Eleni Karatza* and Vangelis Karalis
Purpose: Irbesartan is a BCS class II compound that exhibits pH– and buffer capacity–dependent dissolution behavior. The aim of this study was to apply non-linear mixed effects modelling on dissolution data of two immediate release products containing Irbesartan in order to characterize and quantify the sources of inter-dissolution profile variability.
Methods: Nonlinear mixed effects modelling was applied to describe the dissolution curves obtained for Irbesartan in three different pH-value media (1.2, 4.5, 6.8) with two different products (reference product: Aprovel® and a generic test product). Simulations performed and the impact of inter-dissolution variability was assessed.
Results: The % Irbesartan dissolved to time was found to follow a Weibull distribution. Τhe population scale parameter was estimated 0.252 and the shape parameter was estimated 0.706. The pH-value of the dissolution medium was found to significantly affect the scale parameter, while the formulation was found to affect the shape parameter.
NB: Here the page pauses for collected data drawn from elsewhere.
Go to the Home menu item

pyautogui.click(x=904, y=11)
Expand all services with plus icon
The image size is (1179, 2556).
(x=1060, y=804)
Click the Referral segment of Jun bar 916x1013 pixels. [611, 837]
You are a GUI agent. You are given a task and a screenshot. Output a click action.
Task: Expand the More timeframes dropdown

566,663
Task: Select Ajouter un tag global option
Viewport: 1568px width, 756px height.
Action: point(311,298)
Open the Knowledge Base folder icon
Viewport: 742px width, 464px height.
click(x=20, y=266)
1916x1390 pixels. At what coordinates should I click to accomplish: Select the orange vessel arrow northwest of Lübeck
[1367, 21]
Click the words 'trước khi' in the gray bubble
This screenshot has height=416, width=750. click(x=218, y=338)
Simulations showed that probably some discrepancies in the in vivo performance of the two products can be expected.
Conclusion: Through this case study the applicability and usefulness of nonlinear mixed effects modelling in oral drug formulation was highlighted and resides in its ability to identify and quantify sources of variability.
Published Date: 2020-11-30; Received Date: 2020-09-30